* Work request
With the pictures left out, reproduce exactly the lines from the one containing "Viewport: 406px width, 406px" through the final line of the entries.

─── Given records ───

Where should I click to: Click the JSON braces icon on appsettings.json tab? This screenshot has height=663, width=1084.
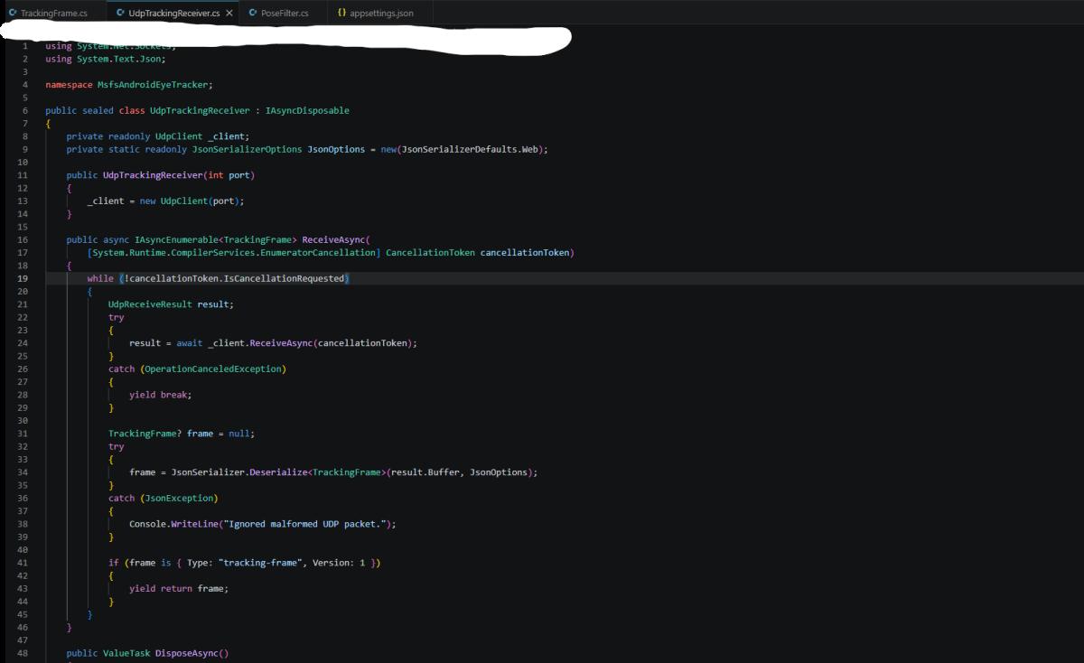(341, 14)
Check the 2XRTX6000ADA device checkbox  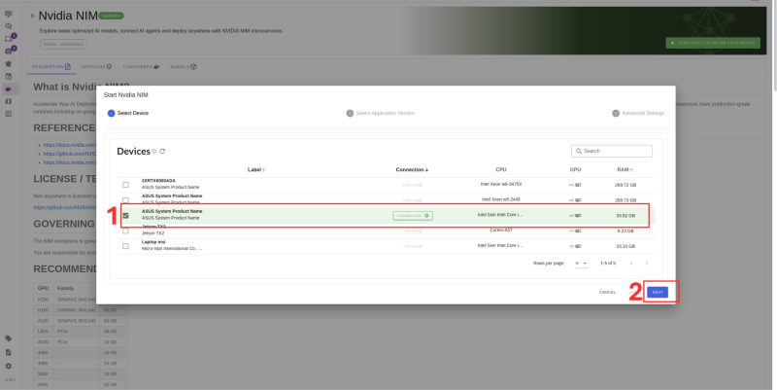tap(125, 185)
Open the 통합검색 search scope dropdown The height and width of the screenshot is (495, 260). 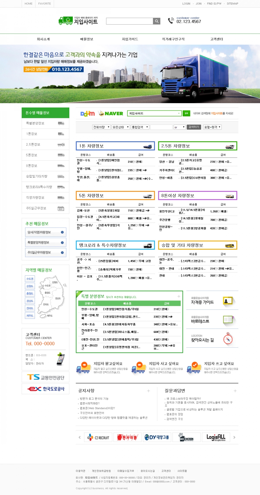(140, 127)
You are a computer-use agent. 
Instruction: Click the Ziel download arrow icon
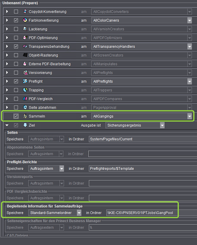click(x=25, y=125)
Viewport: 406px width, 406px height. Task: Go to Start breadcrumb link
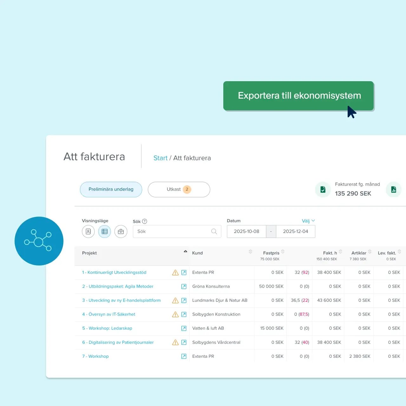pyautogui.click(x=160, y=158)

───

* Answer space
Viewport: 406px width, 406px height. Task: Go to Start breadcrumb link
pyautogui.click(x=160, y=158)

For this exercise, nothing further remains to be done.